Your task
Your answer is the line containing "The height and width of the screenshot is (598, 1073)." plus every line after it through the end of the records, printed exactly and free of pictures.

Stored records
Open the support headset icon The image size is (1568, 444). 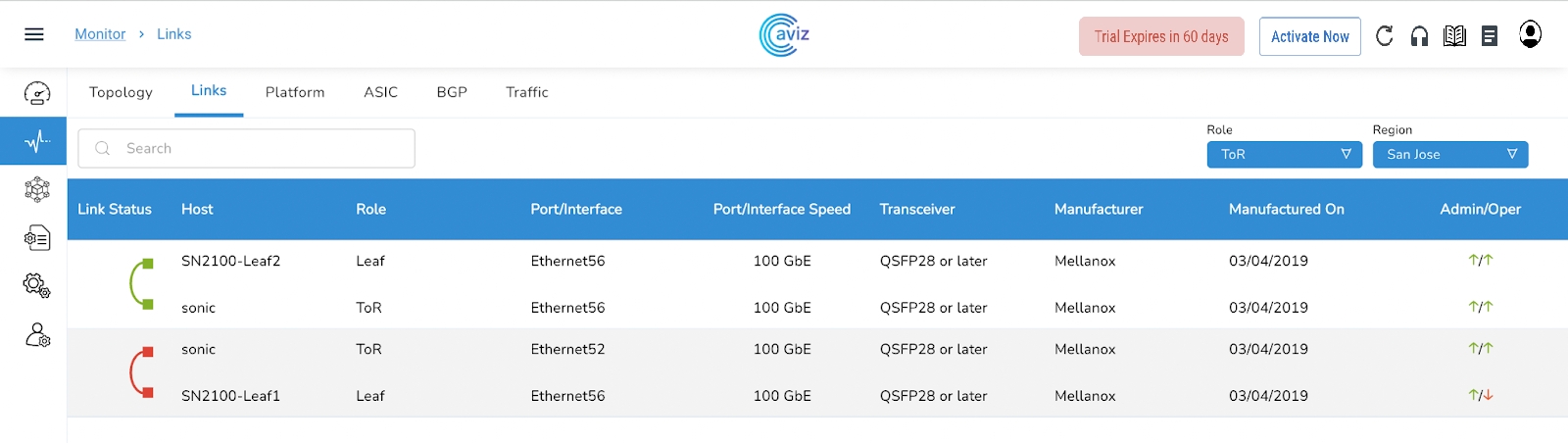(1419, 36)
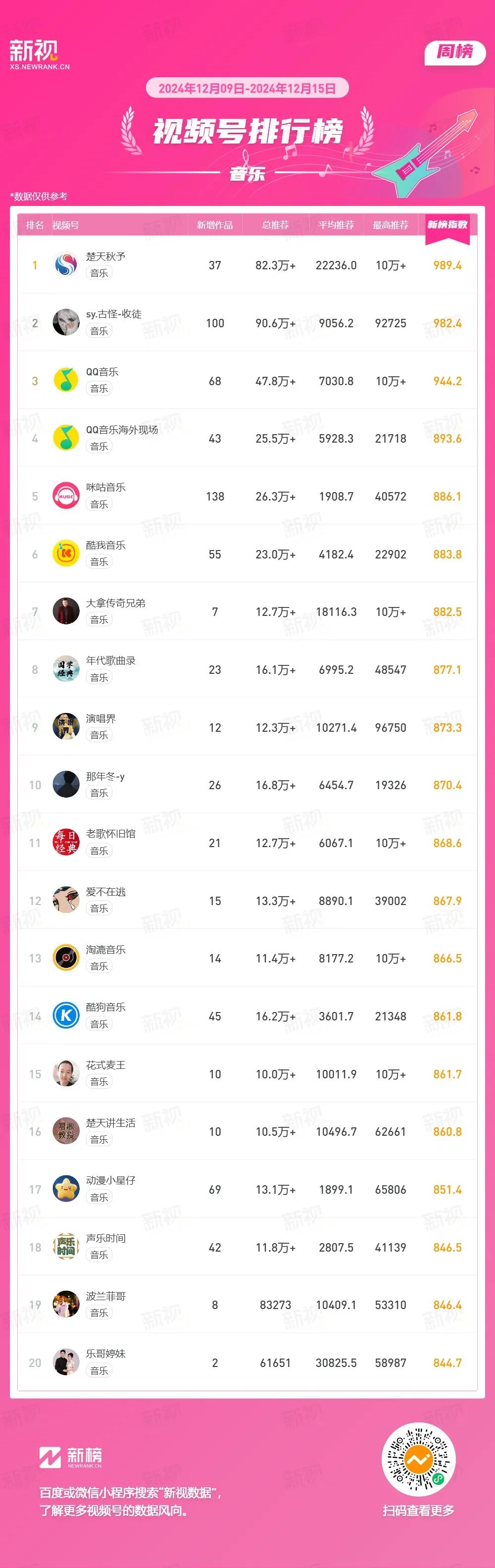Select the 周榜 weekly ranking tab
The height and width of the screenshot is (1568, 495).
click(x=455, y=52)
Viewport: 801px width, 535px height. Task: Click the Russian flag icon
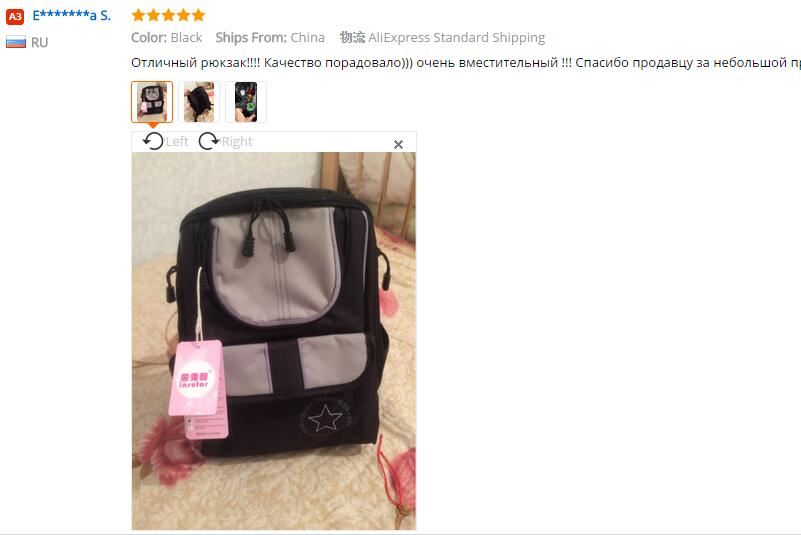tap(16, 42)
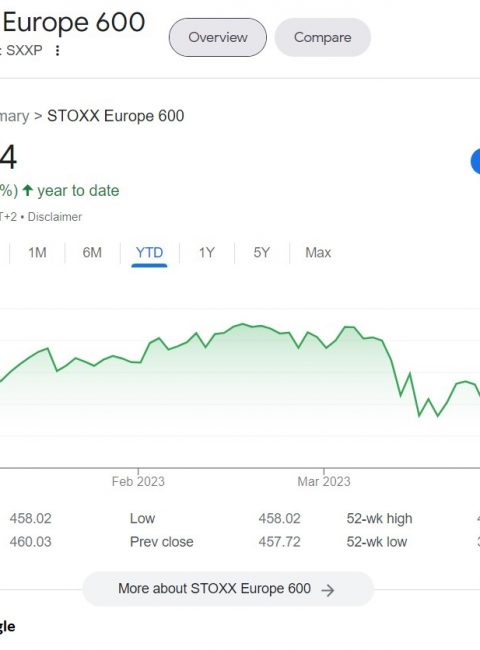
Task: Open More about STOXX Europe 600 button
Action: [x=228, y=589]
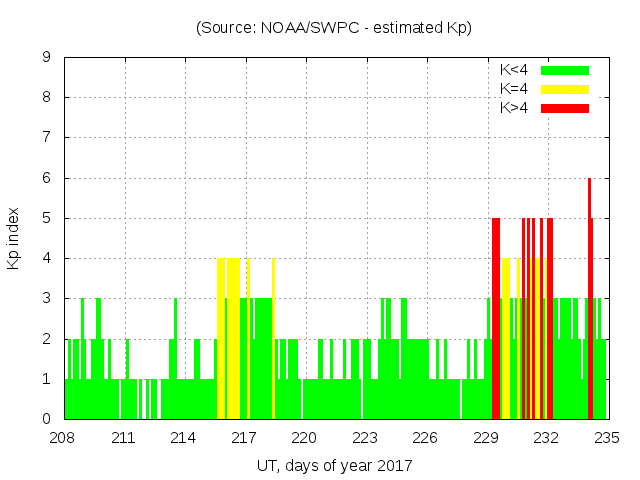This screenshot has height=480, width=640.
Task: Click the 'K>4' legend text
Action: click(x=515, y=108)
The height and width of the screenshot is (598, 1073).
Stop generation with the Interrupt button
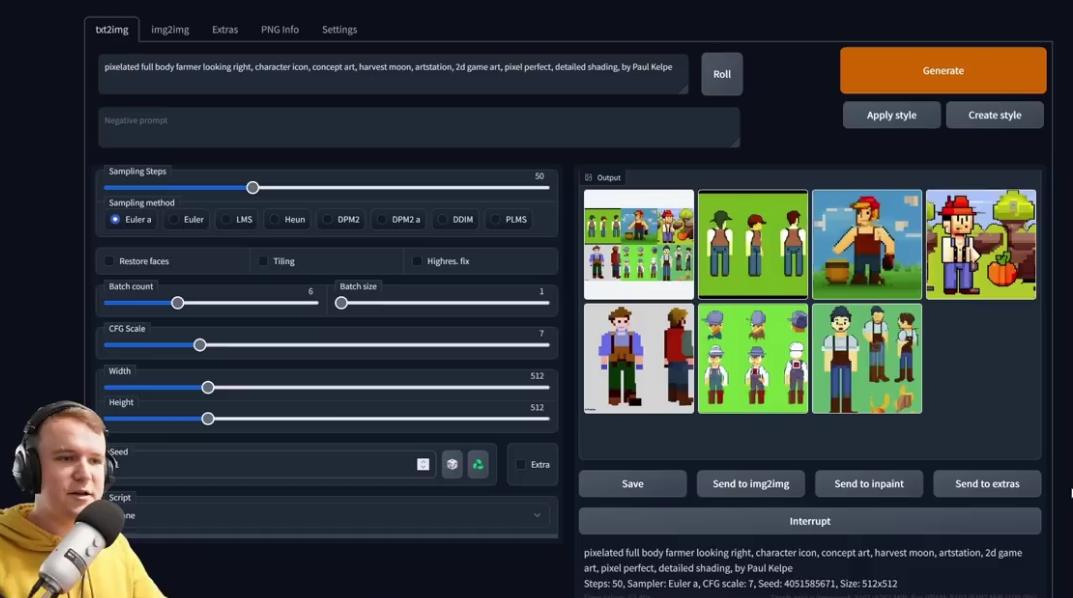(809, 521)

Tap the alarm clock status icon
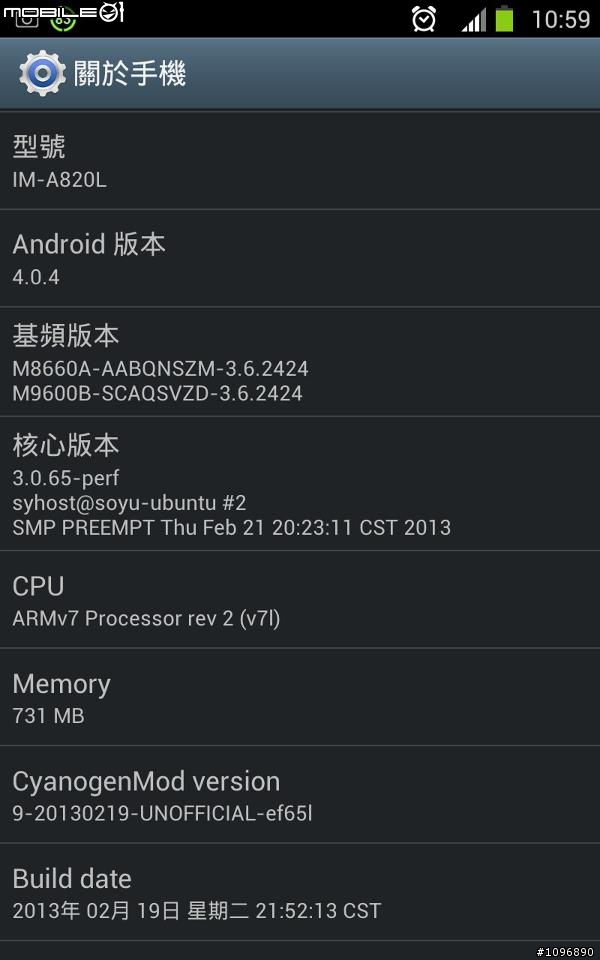(x=424, y=18)
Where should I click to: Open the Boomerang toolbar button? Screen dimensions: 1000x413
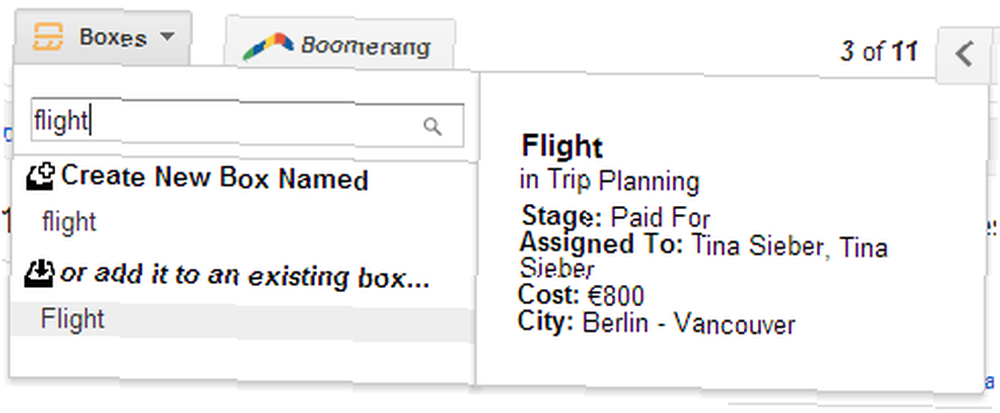[339, 45]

Completed task
The height and width of the screenshot is (598, 1073).
Stop generation with the Interrupt button
(809, 521)

Tap the alarm clock status icon
(x=424, y=18)
Where should I click to: Open the Boomerang toolbar button? Screen dimensions: 1000x413
[339, 45]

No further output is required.